__ASSIGNED TASK 1__
Answer these questions about the passage on Syncor's purchase of the NDS Business.
(a) What was the purchase price for the NDS Business?
(b) To whom is the $950,000 promissory note payable, and what is it given in exchange for?
(c) On what date did Syncor's Board of Directors approve the letter of intent?
__ASSIGNED TASK 2__
Write the next part of the passage on Syncor's purchase of the NDS Business, starting after its final sentence.

Syncor acquired the NDS Business for a purchase price of
$12,000,000, which was or will be paid to NDS, the stockholders of JFM, or
James Mitchell as follows: (1) $2,050,000 in cash will be paid to NDS; (2) a
$950,000 promissory note was made by Syncor payable to James Mitchell in
exchange for his executing a non-competition agreement; (3) Acquisition Corp.
assumed a $4,000,000 promissory note originally payable by JFM; and (4)
Syncor will issue up to 327,869 shares of Syncor common stock (the "Stock
Consideration") with an aggregate fair market value equal to $5,000,000 (based
on the closing price of $15.25 per share of Syncor common stock as traded in
NASDAQ on December 19, 1997, the date on which Syncor's Board of Directors
approved the letter of intent setting forth the terms and conditions for the
acquisition). The Stock Consideration may be reduced depending on the
results of the post-closing financial audit of NDS' and JFM's books and
records.

__DATASET RECORDS__
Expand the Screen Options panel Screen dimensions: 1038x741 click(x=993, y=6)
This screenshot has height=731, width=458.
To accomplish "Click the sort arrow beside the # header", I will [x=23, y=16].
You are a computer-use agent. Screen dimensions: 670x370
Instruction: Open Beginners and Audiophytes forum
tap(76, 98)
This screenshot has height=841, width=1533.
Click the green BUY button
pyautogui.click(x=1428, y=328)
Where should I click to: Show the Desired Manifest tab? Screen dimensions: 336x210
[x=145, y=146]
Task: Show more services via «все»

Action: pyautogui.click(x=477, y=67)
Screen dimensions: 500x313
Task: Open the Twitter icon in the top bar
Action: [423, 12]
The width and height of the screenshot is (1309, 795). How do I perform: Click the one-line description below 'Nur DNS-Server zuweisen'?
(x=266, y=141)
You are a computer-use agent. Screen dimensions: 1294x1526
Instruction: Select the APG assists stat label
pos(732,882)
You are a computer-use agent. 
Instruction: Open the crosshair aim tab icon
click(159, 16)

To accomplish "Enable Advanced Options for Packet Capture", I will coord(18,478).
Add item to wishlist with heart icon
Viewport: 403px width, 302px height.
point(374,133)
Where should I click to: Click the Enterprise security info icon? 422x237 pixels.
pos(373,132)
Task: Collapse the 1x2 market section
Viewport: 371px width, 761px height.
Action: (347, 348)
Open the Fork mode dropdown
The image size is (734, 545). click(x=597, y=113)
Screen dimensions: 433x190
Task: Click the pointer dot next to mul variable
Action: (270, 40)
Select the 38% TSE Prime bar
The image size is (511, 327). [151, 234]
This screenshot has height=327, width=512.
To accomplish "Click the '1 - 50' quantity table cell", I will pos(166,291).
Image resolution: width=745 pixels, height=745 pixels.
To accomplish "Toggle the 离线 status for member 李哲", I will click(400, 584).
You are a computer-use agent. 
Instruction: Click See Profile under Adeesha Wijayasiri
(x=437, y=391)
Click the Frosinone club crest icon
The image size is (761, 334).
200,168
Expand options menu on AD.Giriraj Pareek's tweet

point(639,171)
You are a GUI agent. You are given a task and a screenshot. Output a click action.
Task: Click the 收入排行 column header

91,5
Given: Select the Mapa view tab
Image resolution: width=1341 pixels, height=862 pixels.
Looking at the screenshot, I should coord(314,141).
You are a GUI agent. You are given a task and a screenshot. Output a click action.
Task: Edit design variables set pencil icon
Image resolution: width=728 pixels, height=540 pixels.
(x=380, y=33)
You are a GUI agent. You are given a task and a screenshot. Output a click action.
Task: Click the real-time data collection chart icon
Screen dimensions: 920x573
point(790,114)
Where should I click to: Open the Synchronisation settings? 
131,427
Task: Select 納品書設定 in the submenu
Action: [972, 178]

__OUTPUT 1__
(a) $12,000,000.
(b) It is payable to James Mitchell, in exchange for his executing a non-competition agreement.
(c) December 19, 1997.

__OUTPUT 2__
The purchase price was based on a discounted cash flow analysis of
NDS' and JFM's medical imaging business.
NDS, whose president is James Mitchell, is Syncor's joint venture
partner in Syncor Diagnostics, LLC, which was formed in February 1997 to open
and operate "open" MRI centers. Mr. Mitchell also serves as one of the
managers of Syncor Diagnostics, LLC.
(2) TME, Inc.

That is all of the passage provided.